Ubuntu ships with a number of graphical utilities to configure your network devices. This document is geared toward server administrators and will focus on managing your network on the command line.

Ethernet interfaces

Ethernet interfaces are identified by the system using predictable network interface names. These names can appear as eno1 or enp0s25. However, in some cases an interface may still use the kernel eth# style of naming.

Identify Ethernet interfaces

To quickly identify all available Ethernet interfaces, you can use the ip command as shown below.

ip a
1: lo: <LOOPBACK,UP,LOWER_UP> mtu 65536 qdisc noqueue state UNKNOWN group default qlen 1000
    link/loopback 00:00:00:00:00:00 brd 00:00:00:00:00:00
    inet 127.0.0.1/8 scope host lo
       valid_lft forever preferred_lft forever
    inet6 ::1/128 scope host
       valid_lft forever preferred_lft forever
2: enp0s25: <BROADCAST,MULTICAST,UP,LOWER_UP> mtu 1500 qdisc noqueue state UP group default qlen 1000
    link/ether 00:16:3e:e2:52:42 brd ff:ff:ff:ff:ff:ff link-netnsid 0
    inet 10.102.66.200/24 brd 10.102.66.255 scope global dynamic eth0
       valid_lft 3257sec preferred_lft 3257sec
    inet6 fe80::216:3eff:fee2:5242/64 scope link
       valid_lft forever preferred_lft forever

Another application that can help identify all network interfaces available to your system is the lshw command. This command provides greater details around the hardware capabilities of specific adapters. In the example below, lshw shows a single Ethernet interface with the logical name of eth4 along with bus information, driver details and all supported capabilities.

sudo lshw -class network
  *-network
       description: Ethernet interface
       product: MT26448 [ConnectX EN 10GigE, PCIe 2.0 5GT/s]
       vendor: Mellanox Technologies
       physical id: 0
       bus info: pci@0004:01:00.0
       logical name: eth4
       version: b0
       serial: e4:1d:2d:67:83:56
       slot: U78CB.001.WZS09KB-P1-C6-T1
       size: 10Gbit/s
       capacity: 10Gbit/s
       width: 64 bits
       clock: 33MHz
       capabilities: pm vpd msix pciexpress bus_master cap_list ethernet physical fibre 10000bt-fd
       configuration: autonegotiation=off broadcast=yes driver=mlx4_en driverversion=4.0-0 duplex=full firmware=2.9.1326 ip=192.168.1.1 latency=0 link=yes multicast=yes port=fibre speed=10Gbit/s
       resources: iomemory:24000-23fff irq:481 memory:3fe200000000-3fe2000fffff memory:240000000000-240007ffffff

Ethernet Interface logical names

Interface logical names can also be configured via a Netplan configuration.
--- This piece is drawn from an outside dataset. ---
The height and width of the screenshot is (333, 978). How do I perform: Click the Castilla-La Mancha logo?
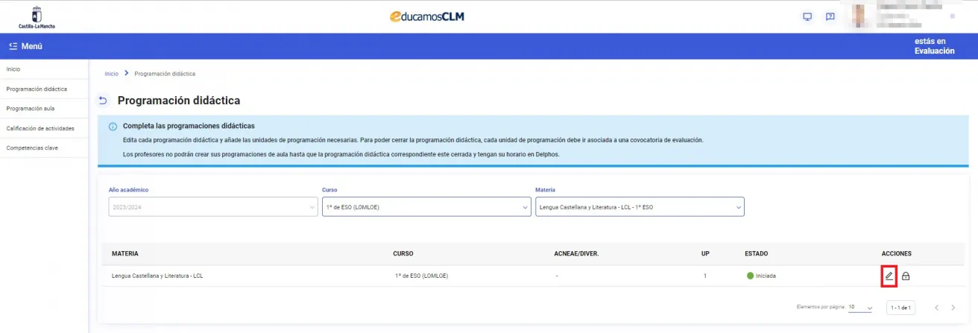click(x=37, y=16)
If you would like control which interface receives a particular logical name use the match and set-name keys. The match key is used to find an adapter based on some criteria like MAC address, driver, etc. The set-name key can be used to change the device to the desired logical name.

network:
  version: 2
  renderer: networkd
  ethernets:
    eth_lan0:
      dhcp4: true
      match:
        macaddress: 00:11:22:33:44:55
      set-name: eth_lan0

Ethernet Interface settings

ethtool is a program that displays and changes Ethernet card settings such as auto-negotiation, port speed, duplex mode, and Wake-on-LAN. The following is an example of how to view the supported features and configured settings of an Ethernet interface.

sudo ethtool eth4
Settings for eth4:
    Supported ports: [ FIBRE ]
    Supported link modes:   10000baseT/Full
    Supported pause frame use: No
    Supports auto-negotiation: No
    Supported FEC modes: Not reported
    Advertised link modes:  10000baseT/Full
    Advertised pause frame use: No
    Advertised auto-negotiation: No
    Advertised FEC modes: Not reported
    Speed: 10000Mb/s
    Duplex: Full
    Port: FIBRE
    PHYAD: 0
    Transceiver: internal
    Auto-negotiation: off
    Supports Wake-on: d
    Wake-on: d
    Current message level: 0x00000014 (20)
                   link ifdown
    Link detected: yes

IP addressing

The following section describes the process of configuring your system’s IP address and default gateway needed for communicating on a local area network and the Internet.

Temporary IP address assignment

For temporary network configurations, you can use the ip command which is also found on most other GNU/Linux operating systems. The ip command allows you to configure settings which take effect immediately – however they are not persistent and will be lost after a reboot.

To temporarily configure an IP address, you can use the ip command in the following manner. Modify the IP address and subnet mask to match your network requirements.

sudo ip addr add 10.102.66.200/24 dev enp0s25

The ip can then be used to set the link up or down.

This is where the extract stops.